Fuzzing and the quest for safer software
The Buzz on Fuzz
Fuzzing is an important method for finding bugs and security vulnerabilities in software. Read on to find out what fuzzing is and which methods are commonly used today.
It was a dark and stormy night. Bart Miller – you'll find an interview with him at the end of our feature – was working at home, connected by 1200-baud modem to the University of Wisconsin's mainframe computer. But every thunderclap meant that something went wrong: the lightning strikes disrupted data transmission over the phone line and garbled individual characters, forcing Miller to start over time and time again.
Each time he restarted, he noticed how many programs couldn't cope with disrupted data – they crashed, hung up, or otherwise stopped working in some uncontrollable way. Shouldn't programs do much better with invalid or glitched input? Miller decided to have his students systematically investigate this problem and gave them a programming assignment.

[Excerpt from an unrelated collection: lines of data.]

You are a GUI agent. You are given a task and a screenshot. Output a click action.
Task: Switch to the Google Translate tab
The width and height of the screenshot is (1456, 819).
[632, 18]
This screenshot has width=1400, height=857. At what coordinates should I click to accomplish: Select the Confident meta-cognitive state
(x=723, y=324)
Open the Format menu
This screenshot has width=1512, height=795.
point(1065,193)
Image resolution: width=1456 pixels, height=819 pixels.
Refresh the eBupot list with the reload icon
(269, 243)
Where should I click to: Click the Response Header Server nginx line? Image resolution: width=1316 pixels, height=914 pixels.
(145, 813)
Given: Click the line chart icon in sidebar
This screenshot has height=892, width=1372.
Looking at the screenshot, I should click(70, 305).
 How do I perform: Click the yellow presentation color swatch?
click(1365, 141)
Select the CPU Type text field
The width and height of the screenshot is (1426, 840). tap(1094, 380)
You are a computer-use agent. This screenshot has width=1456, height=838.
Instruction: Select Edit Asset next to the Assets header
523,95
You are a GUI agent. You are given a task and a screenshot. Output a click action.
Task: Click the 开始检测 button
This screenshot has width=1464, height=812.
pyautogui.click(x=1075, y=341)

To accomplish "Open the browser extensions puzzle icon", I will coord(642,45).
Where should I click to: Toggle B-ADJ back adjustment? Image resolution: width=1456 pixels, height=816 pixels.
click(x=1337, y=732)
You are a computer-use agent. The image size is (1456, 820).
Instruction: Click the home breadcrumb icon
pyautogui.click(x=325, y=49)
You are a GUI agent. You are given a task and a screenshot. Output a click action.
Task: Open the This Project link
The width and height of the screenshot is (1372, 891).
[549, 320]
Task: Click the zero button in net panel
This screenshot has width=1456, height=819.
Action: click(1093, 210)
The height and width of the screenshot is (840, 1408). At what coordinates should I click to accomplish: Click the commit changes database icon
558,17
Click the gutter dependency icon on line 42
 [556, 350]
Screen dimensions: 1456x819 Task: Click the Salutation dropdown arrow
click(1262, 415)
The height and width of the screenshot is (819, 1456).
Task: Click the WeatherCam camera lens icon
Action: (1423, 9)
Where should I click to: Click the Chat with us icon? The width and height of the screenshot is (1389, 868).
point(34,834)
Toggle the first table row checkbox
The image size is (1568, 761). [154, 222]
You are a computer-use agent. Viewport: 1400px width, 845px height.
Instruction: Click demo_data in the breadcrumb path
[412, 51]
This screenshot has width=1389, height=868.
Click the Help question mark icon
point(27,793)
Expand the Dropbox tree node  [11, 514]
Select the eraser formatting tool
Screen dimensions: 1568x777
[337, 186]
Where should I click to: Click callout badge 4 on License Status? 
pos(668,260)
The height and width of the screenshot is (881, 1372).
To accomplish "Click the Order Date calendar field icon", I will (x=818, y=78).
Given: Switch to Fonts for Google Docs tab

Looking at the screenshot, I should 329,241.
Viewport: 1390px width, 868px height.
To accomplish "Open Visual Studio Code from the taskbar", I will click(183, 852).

That night in the fall of 1988 is considered the birth of fuzz testing, by far the most important method today for testing programs for robustness and checking for security vulnerabilities. Professional programmers routinely use fuzzing to check for problems that could occur in the wild and might not be easy to anticipate. However, fuzzing is still a mystery to many part-time programmers and advanced users who program informally (including many in the Linux community). This month we take a close look at fuzzing and why it is so important.